Positive indicators include improving real-estate markets, rallying equity markets, a “subdued” European sovereign debt crisis, less U.S. “fiscal brinksmanship” and households improving their financial balance sheets, Bullard said in remarks prepared for the speech.
“However, given recent forecasting performance, we should be careful in using an optimistic forecast to justify current policy decisions,” he said. “A more prudent approach would be to wait to see if better macroeconomic outcomes materialize in the months and quarters ahead.”
In his interview, Bullard said during the June FOMC meeting “there was a little bit of slippage back to date-based guidance,” referring to setting a tentative end date for the bond buying.
“To have it creep back in was something I found a little disturbing,” though Bernanke “did mitigate that” to “some extent” by highlighting that the schedule was contingent on economic reports, he said.
Bernanke said this week he favored maintaining stimulus “for the foreseeable future,” even as the FOMC has been split on how quickly it should reduce bond buying, or quantitative easing.

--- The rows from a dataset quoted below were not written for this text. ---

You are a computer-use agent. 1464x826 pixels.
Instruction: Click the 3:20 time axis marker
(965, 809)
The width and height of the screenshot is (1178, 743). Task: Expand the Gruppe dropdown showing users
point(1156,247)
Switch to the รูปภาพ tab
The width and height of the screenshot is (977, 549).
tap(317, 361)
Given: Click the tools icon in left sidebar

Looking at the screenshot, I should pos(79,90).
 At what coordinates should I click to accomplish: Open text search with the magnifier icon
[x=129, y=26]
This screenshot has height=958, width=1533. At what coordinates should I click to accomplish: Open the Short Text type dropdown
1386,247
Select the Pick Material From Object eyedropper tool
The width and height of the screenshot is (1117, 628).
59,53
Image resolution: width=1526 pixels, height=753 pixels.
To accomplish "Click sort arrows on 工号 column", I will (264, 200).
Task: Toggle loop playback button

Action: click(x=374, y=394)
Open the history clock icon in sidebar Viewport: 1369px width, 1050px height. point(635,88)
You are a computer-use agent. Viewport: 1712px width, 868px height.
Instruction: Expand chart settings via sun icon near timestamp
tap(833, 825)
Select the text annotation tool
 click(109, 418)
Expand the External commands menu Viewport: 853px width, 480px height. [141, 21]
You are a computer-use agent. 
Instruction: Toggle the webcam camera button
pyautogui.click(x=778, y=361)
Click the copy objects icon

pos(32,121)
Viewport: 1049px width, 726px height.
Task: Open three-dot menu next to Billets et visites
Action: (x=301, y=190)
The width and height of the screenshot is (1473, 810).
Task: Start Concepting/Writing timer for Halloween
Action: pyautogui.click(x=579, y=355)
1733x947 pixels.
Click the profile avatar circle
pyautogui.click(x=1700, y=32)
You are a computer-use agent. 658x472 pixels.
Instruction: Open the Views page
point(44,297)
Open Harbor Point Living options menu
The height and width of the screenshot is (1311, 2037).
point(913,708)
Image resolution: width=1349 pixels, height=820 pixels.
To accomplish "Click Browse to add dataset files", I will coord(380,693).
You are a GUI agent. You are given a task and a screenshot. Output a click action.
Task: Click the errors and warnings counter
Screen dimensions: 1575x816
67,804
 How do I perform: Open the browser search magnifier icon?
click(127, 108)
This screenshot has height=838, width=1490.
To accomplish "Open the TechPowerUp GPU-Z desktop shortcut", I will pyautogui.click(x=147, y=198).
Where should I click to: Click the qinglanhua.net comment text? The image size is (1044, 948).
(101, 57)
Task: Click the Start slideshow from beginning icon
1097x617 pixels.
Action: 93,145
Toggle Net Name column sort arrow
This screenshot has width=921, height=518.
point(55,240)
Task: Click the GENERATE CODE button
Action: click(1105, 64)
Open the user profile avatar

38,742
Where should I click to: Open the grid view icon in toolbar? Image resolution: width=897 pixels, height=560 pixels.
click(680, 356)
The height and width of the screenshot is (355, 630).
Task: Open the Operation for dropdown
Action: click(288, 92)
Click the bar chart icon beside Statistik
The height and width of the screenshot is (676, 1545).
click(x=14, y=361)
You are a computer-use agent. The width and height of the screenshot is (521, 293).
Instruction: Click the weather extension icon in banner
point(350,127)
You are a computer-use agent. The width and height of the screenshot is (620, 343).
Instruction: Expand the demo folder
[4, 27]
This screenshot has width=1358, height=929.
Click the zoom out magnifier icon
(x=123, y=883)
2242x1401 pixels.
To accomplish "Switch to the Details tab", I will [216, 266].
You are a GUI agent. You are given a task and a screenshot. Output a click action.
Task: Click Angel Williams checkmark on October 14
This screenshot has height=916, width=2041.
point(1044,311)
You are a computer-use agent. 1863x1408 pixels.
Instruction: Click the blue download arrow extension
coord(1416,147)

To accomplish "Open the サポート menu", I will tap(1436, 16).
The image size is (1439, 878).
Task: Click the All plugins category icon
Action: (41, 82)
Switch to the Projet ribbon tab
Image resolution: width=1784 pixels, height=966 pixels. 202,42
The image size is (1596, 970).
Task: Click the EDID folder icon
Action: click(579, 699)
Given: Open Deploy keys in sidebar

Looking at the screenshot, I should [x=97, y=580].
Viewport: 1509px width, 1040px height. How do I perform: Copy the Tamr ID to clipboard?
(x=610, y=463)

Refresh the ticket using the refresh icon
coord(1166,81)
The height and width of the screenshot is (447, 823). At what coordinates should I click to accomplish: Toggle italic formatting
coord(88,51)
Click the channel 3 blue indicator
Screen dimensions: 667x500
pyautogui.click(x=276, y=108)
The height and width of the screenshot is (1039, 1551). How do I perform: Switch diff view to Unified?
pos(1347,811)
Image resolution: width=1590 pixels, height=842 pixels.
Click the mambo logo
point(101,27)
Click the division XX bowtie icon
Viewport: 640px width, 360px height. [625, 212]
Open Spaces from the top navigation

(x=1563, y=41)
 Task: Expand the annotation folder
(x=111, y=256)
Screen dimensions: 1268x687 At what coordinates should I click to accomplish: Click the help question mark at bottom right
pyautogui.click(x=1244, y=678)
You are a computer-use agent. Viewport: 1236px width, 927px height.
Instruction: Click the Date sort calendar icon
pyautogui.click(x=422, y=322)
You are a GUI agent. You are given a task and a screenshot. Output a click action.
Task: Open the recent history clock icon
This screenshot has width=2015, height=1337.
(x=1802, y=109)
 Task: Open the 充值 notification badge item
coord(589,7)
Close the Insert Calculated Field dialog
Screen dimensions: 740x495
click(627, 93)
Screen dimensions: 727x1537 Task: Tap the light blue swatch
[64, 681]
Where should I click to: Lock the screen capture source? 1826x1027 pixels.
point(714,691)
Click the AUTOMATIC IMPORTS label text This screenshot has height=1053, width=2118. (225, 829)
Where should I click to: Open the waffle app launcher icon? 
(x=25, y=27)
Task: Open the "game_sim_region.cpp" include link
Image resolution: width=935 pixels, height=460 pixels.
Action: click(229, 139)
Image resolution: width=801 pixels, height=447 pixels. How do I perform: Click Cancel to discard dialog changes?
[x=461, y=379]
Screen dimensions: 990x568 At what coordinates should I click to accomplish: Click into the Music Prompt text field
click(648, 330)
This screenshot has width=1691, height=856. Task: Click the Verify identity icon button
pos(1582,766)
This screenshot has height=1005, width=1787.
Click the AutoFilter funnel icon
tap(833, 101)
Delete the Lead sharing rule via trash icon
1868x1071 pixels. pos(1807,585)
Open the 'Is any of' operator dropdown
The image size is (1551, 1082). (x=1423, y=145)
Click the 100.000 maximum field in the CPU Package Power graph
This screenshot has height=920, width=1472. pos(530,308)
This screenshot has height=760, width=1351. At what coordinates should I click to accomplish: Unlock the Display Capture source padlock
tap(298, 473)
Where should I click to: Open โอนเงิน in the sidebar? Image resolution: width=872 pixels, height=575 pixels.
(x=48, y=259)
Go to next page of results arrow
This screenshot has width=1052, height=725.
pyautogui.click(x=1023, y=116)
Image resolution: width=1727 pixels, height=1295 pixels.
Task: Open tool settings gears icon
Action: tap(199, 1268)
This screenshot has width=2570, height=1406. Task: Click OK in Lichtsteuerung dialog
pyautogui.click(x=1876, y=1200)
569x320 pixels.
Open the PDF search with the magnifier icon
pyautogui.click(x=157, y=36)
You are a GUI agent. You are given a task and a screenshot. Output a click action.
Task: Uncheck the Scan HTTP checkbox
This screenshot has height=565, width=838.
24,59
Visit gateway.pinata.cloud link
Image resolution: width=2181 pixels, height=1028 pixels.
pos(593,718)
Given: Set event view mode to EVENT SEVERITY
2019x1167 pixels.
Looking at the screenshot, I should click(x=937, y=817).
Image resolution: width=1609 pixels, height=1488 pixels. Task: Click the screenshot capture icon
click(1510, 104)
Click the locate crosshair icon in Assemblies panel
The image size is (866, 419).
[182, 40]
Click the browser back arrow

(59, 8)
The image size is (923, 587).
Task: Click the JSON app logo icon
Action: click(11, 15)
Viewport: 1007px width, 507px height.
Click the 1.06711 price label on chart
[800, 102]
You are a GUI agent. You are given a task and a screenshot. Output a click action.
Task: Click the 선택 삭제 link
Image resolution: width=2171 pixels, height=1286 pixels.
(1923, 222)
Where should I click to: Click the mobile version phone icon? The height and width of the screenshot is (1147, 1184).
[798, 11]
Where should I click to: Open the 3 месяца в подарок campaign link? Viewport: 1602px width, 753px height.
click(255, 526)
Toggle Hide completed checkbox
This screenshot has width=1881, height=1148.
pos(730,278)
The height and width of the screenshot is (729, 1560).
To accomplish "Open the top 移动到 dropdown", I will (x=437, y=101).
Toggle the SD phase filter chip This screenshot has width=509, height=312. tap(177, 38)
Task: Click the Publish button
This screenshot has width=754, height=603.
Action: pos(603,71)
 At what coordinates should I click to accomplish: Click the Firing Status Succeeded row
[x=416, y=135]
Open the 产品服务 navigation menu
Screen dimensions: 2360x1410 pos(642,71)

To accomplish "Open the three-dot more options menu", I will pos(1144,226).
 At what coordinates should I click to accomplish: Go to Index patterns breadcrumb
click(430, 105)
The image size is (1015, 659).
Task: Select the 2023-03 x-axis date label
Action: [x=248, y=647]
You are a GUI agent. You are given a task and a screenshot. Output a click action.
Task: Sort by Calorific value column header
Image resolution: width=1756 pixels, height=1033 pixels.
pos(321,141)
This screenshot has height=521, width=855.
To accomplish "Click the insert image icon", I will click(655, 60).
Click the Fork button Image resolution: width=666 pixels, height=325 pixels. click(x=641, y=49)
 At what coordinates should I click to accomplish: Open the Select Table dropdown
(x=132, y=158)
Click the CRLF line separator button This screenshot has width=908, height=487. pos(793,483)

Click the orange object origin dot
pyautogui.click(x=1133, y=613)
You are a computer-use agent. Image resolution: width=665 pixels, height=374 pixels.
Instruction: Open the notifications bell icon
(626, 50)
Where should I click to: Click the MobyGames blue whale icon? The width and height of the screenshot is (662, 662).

He referred to “my good friend Jim Bullard” as he agreed the central bank should defend the inflation target when price gains slow too quickly.
U.S. stocks were little changed, with the Standard & Poor’s 500 Index falling less than 0.1% to 1,674.55 at 3:02 p.m., after a report today showed consumer confidence fell. The Thomson Reuters/University of Michigan preliminary sentiment index for July fell to 83.9 from 84.1 a month earlier. The U.S. 10-year Treasury yield rose to 2.6% from 2.57% yesterday.
“There’s a little bit of a mixed bag” on a broad set of labor market indicators, but the main employment indicators including payroll growth have improved since September 2012, Bullard said. The U.S. central bank began its third round of large-scale asset purchases in September.
“The general sentiment in housing markets has turned positive,” Bullard said in the interview, prior to a planned speech to the Rocky Mountain Economic Summit. “That’s a psychological shift,” he said. “We’ll see an improving housing market going forward.”
Bullard said that the U.S. “could do better” if it had smaller and more innovative U.S. banks that regulators can allow to fail without disrupting the financial system.
“We could win the global competition if we had smaller institutions,” he said.
The St. Louis Fed president has been an outspoken supporter of open-ended quantitative easing, with no limit on the size or duration of the buying. Fed officials should vary the amount of bond purchases in response to fresh economic data, Bullard has said.
Since 2010, Bullard has expressed concern that slowing inflation could lead to deflation, or a sustained decline in prices, and Japanese-style economic stagnation. He has also said the FOMC needs to safeguard the credibility of its inflation target, defending the goal when price gains are either too high or too low.
Bullard, 52, joined the St. Louis Fed’s research department in 1990 and became president of the regional bank in 2008. His district includes all of Arkansas and parts of Illinois, Indiana, Kentucky, Mississippi, Missouri and Tennessee.